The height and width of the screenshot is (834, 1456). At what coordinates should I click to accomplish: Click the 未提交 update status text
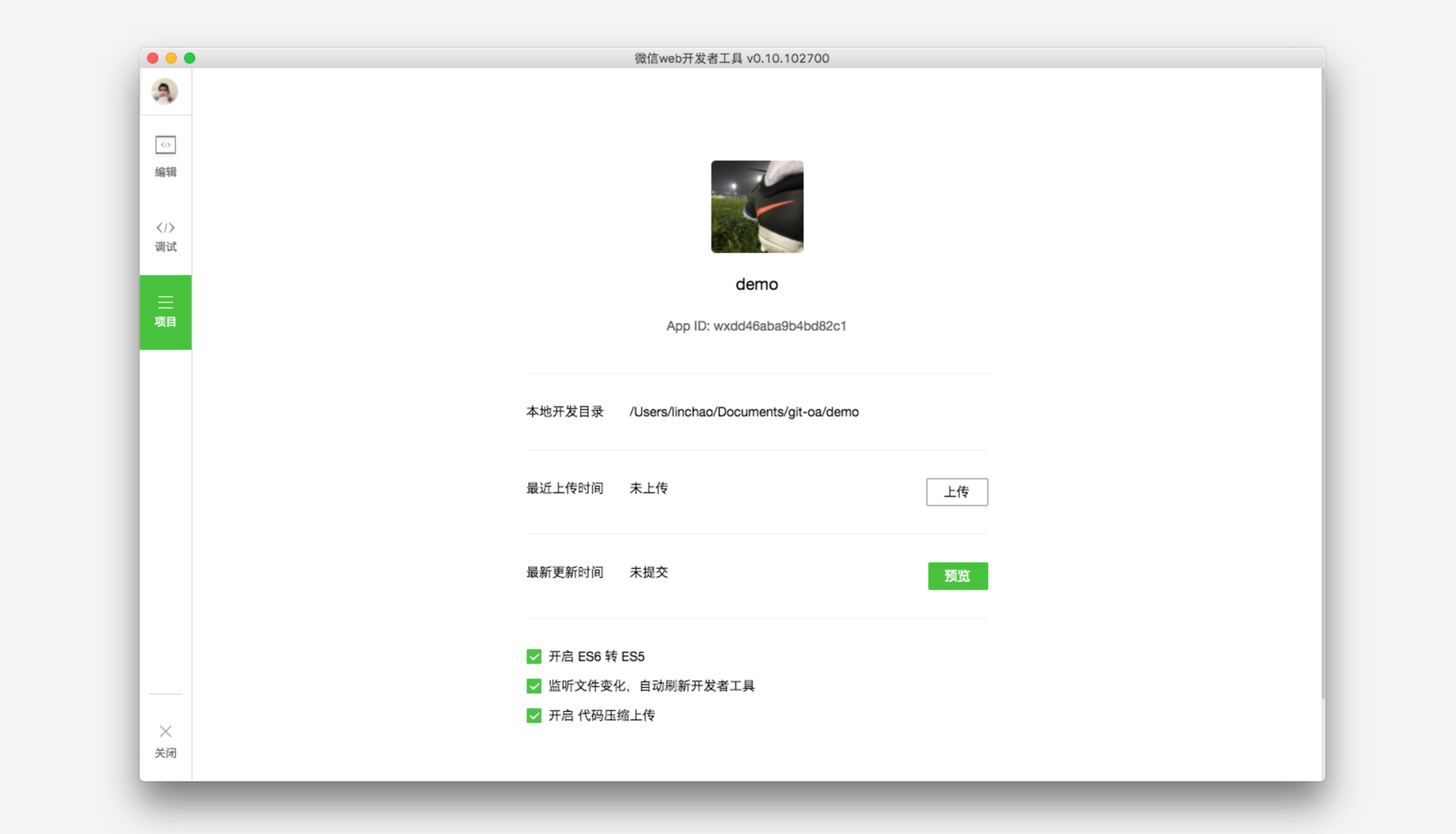tap(648, 572)
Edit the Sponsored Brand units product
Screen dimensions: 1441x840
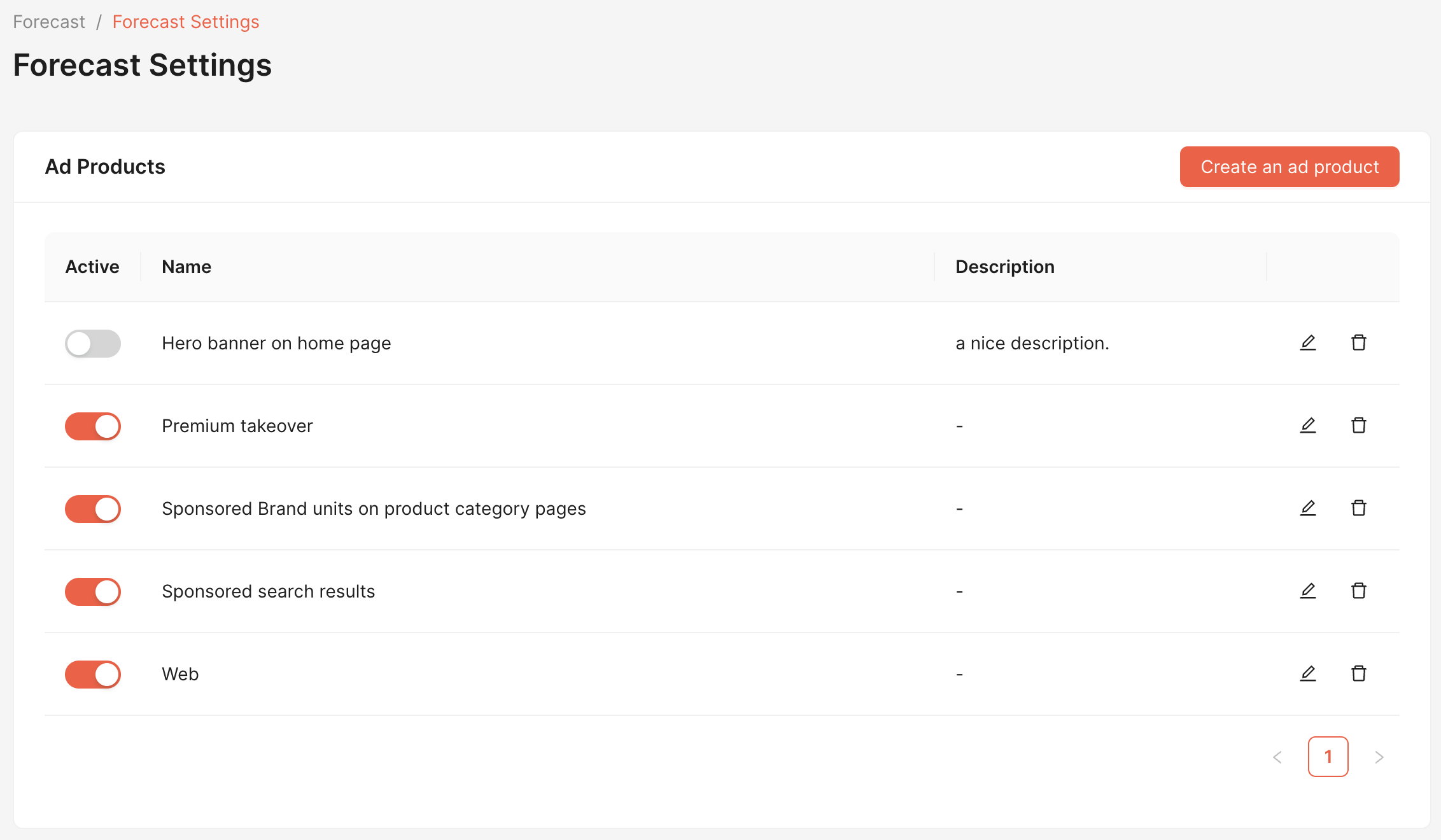[x=1307, y=508]
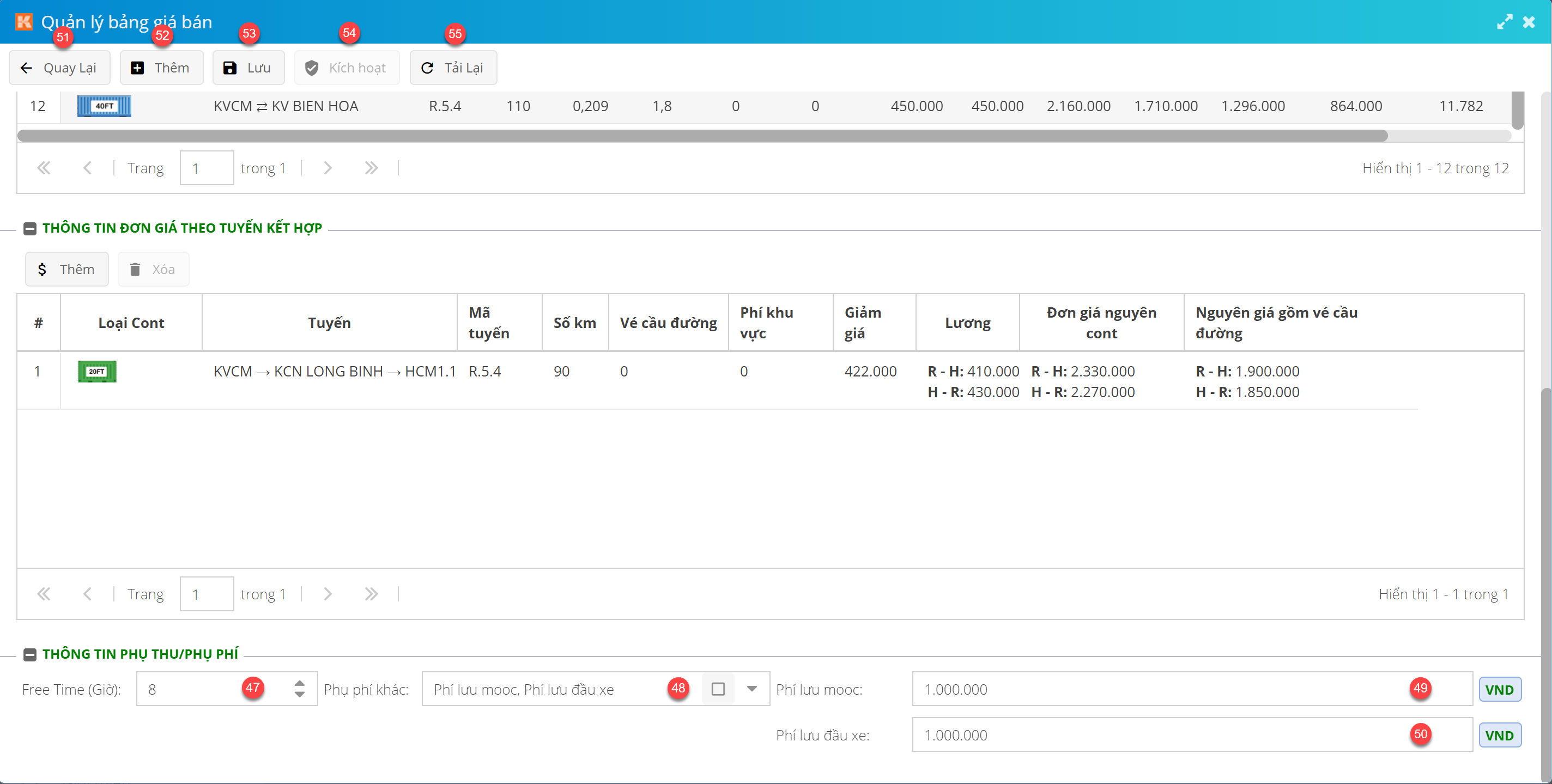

=======

## Problem statement
Start to finish, write out the data above exactly, omitting all pictures.

## Solution for this task
The height and width of the screenshot is (834, 1456). At what coordinates should I click to accomplish: Click the 未提交 update status text
tap(648, 572)
Edit the Sponsored Brand units product
Screen dimensions: 1441x840
[x=1307, y=508]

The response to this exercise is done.